[Text under study Boundary: Start]

The 1985 Major League Baseball postseason was the playoff tournament of Major League Baseball for the 1985 season. The winners of each division advance to the postseason and face each other in a League Championship Series to determine the pennant winners that face each other in the World Series. This was the first postseason in which the LCS was expanded to a 7-game series, from 1969 to 1984 it was a 5-game series. 

In the American League, the Kansas City Royals returned to the postseason for the seventh time in ten years, and the Toronto Blue Jays made their first postseason appearance in franchise history. This was the last time that the Royals appeared in the postseason until 2014.

In the National League, the St. Louis Cardinals returned to the postseason for the second time in five years, and the Los Angeles Dodgers were making their fifth appearance in the last nine years. 

The playoffs began on October 8, 1985, and concluded on October 27, 1985, with the Royals defeating the Cardinals in seven games in the 1985 World Series. This was the first title in franchise history for the Royals.

Playoff seeds
The following teams qualified for the postseason:

American League
 Toronto Blue Jays - 99–62, Clinched AL East
 Kansas City Royals - 91–71, Clinched AL West

National League
 St. Louis Cardinals - 101–61, Clinched NL East
 Los Angeles Dodgers - 95–67, Clinched NL West

Playoff bracket

American League Championship Series

Toronto Blue Jays vs. Kansas City Royals

This was the first postseason meeting between the Blue Jays and Royals, and the only postseason series ever played at Exhibition Stadium. The Royals overcame a 3-1 series deficit to defeat the Blue Jays in seven games and return to the World Series for the second time in seven years.

In Toronto, the Blue Jays won Game 1 by a 6-1 score thanks to a stellar pitching performance by Dave Stieb, who pitched eight innings. The Blue Jays then took Game 2 in extra innings to go up 2-0 in the series headed to Kansas City. In Game 3, the Royals rallied from a late deficit to avoid a sweep, however the Blue Jays narrowly won Game 4 to take a 3-1 series lead. The Royals' Danny Jackson pitched a complete game shutout in Game 5 to send the series back to Toronto, where the Royals would take Game 6 to force a seventh game. In Game 7, the Royals jumped out to an early lead and did not relinquish it, winning by a 6-2 score to secure the pennant.

This was the first of three consecutive losses in the ALCS for the Blue Jays - in 1989 they fell to the Oakland Athletics in five games, and in 1991 they fell to the Minnesota Twins, also in five games. They would win their first pennant in 1992 over the Athletics in six games.

This was the last time the Royals won the AL pennant until 2014, where they swept the Baltimore Orioles before falling in the World Series. The Royals and Blue Jays would meet again thirty years later in the 2015 ALCS, which the Royals won in six games en route to another World Series title.

National League Championship Series

Los Angeles Dodgers vs. St. Louis Cardinals

This was the first postseason meeting between the Dodgers and Cardinals. The Cardinals overcame a 2-0 series deficit to win the series in six games and advance to the World Series for the second time in five years.

[Text under study Boundary: End]
[Extracted entries Boundary: Start]

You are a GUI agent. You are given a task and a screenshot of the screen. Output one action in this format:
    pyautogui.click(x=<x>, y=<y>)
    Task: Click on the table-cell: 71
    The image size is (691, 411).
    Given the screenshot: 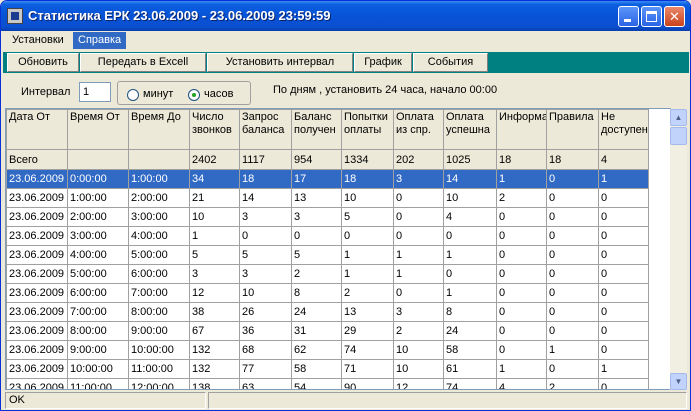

[Extracted entries Boundary: End]

Apply what you read >>
[a] Translate this sentence from the text on the 1985 baseball postseason into Spanish: "This was the first title in franchise history for the Royals."
[b] Answer these from the text on the 1985 baseball postseason:
(i) On what date did the playoffs begin?
(ii) What regular-season record did the Toronto Blue Jays have?
(iii) Which Royals pitcher threw a complete game shutout in Game 5 of the ALCS?
[c] Reproduce the stretch of the text on the 1985 baseball postseason from "American League Championship" through "in seven years.".

Results for each task >>
[a] Este fue el primer título en la historia de la franquicia para los Royals.

[b]
(i) October 8, 1985
(ii) 99–62
(iii) Danny Jackson

[c]
American League Championship Series

Toronto Blue Jays vs. Kansas City Royals

This was the first postseason meeting between the Blue Jays and Royals, and the only postseason series ever played at Exhibition Stadium. The Royals overcame a 3-1 series deficit to defeat the Blue Jays in seven games and return to the World Series for the second time in seven years.